Les français veulent en faire plus au quotidien pour l'environnement

Publié le par Gerome

Le baromètre annuel de l'Ademe sur les opinions et les comportements des Français sur l'environnement montre une sensibilité croissante à ces enjeux...


Ils pourraient en faire plus, se disent prêts à accueillir les énergies renouvelables dans leur quotidien et sont bien conscients du problème du réchauffement. Les Français sondés par l’Ademe dans le cadre de son baromètre annuel, dont les résultats sont publiés lundi, sont toujours plus concernés par le développement durable et la protection de l’environnement, en particulier les jeunes et les cadres.


Réduire les emballages, premier acte de consommation durable


Premier résultat marquant du sondage, plus d’un Français sur deux connaît aujourd’hui la notion de «développement durable», même si les cadres sont sur-représentés parmi ceux qui disent la «maîtriser» (87% des cadres contre 37% des ouvriers). C’est la protection de l’environnement que les sondés ont le plus associé au «développement durable», et particulièrement la lutte contre le changement climatique. Pour 53% des Français, «l’effet de serre est une certitude» et pour 31% d’entre eux, il est à l’origine des désordres climatiques comme les tempêtes et inondations.
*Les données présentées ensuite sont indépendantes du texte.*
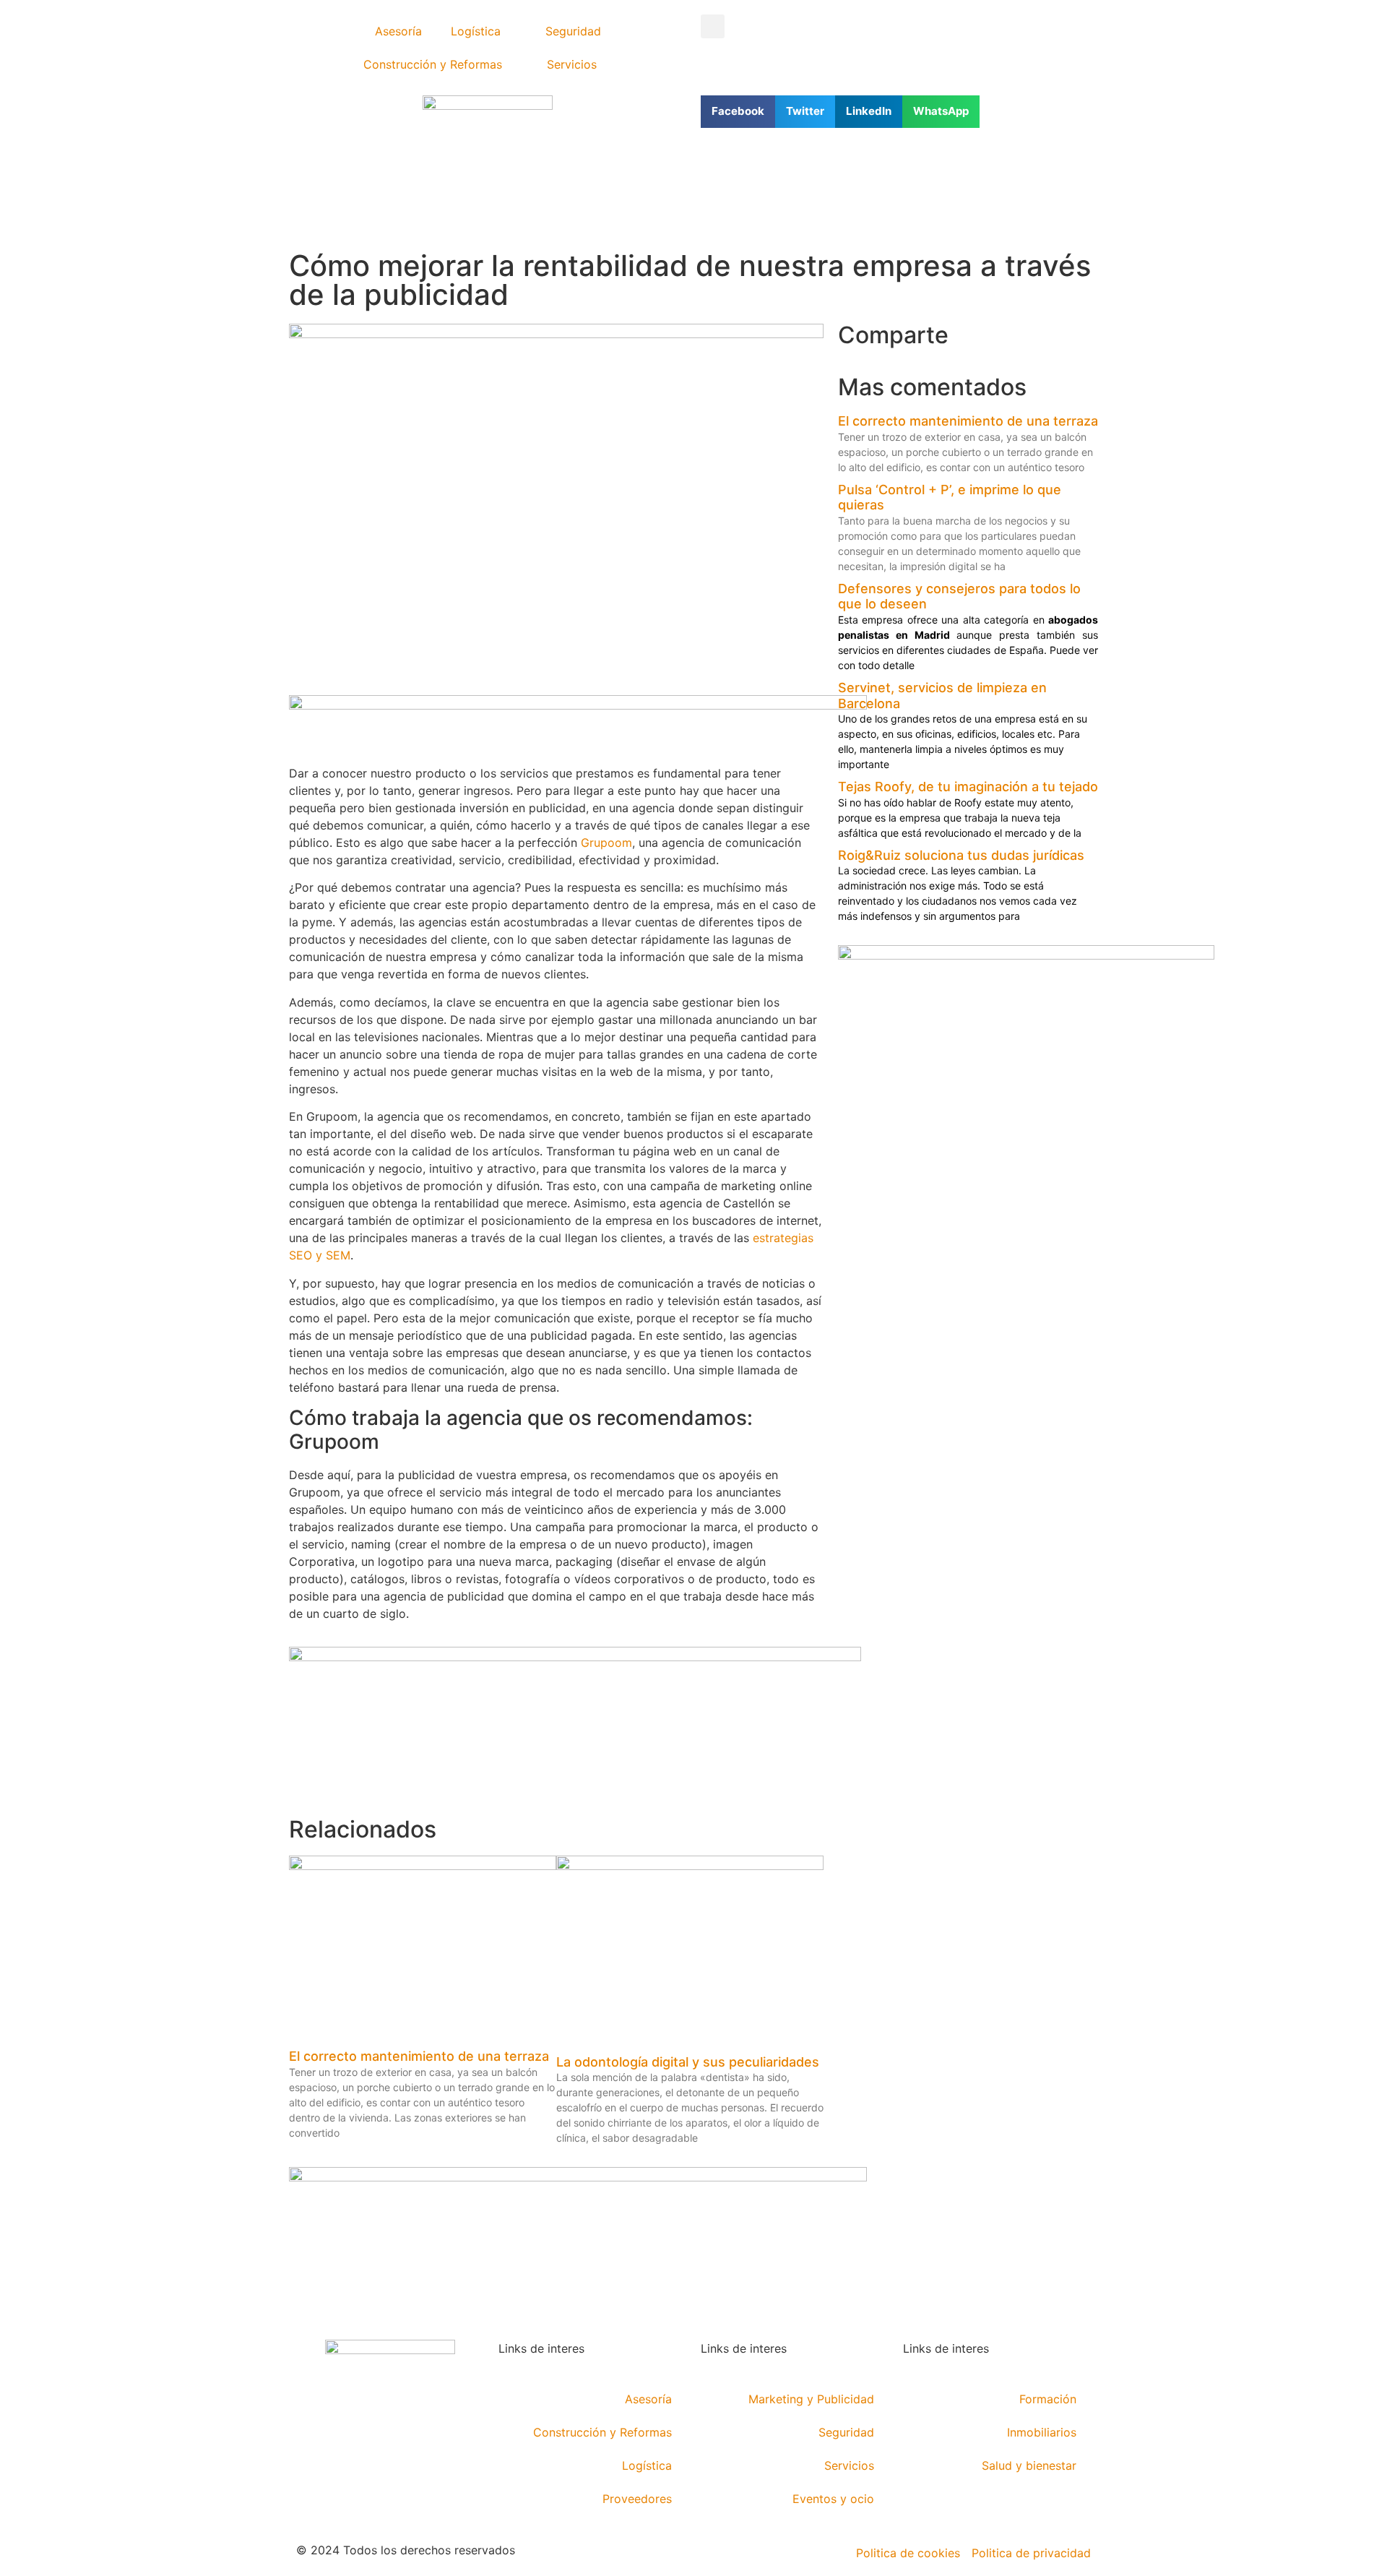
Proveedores (637, 2498)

Les jeunes expriment plus fortement ces inquiétudes: les 15-24 ans sont 44% à lier effet de serre et désordres climatiques et 45% d’entre eux considèrent que l’on ne parle pas assez du réchauffement climatique.


Dans leur vie quotidienne, huit Français sur dix reconnaissent qu’ils pourraient «en faire plus» pour l’environnement: les actions les plus souvent citées sont la chasse au gaspillage et la consommation de produits locaux. 53% des personnes interrogées déclarent choisir les produits avec peu d’emballage mais seulement 36% des consommateurs identifient facilement les produits «verts» dans les rayons. Pour acheter plus écolo, les Français voudraient être certains que cela ne leur coûte pas plus cher, avoir un plus large choix de produits et être mieux informés sur les produits respectueux de l’environnement.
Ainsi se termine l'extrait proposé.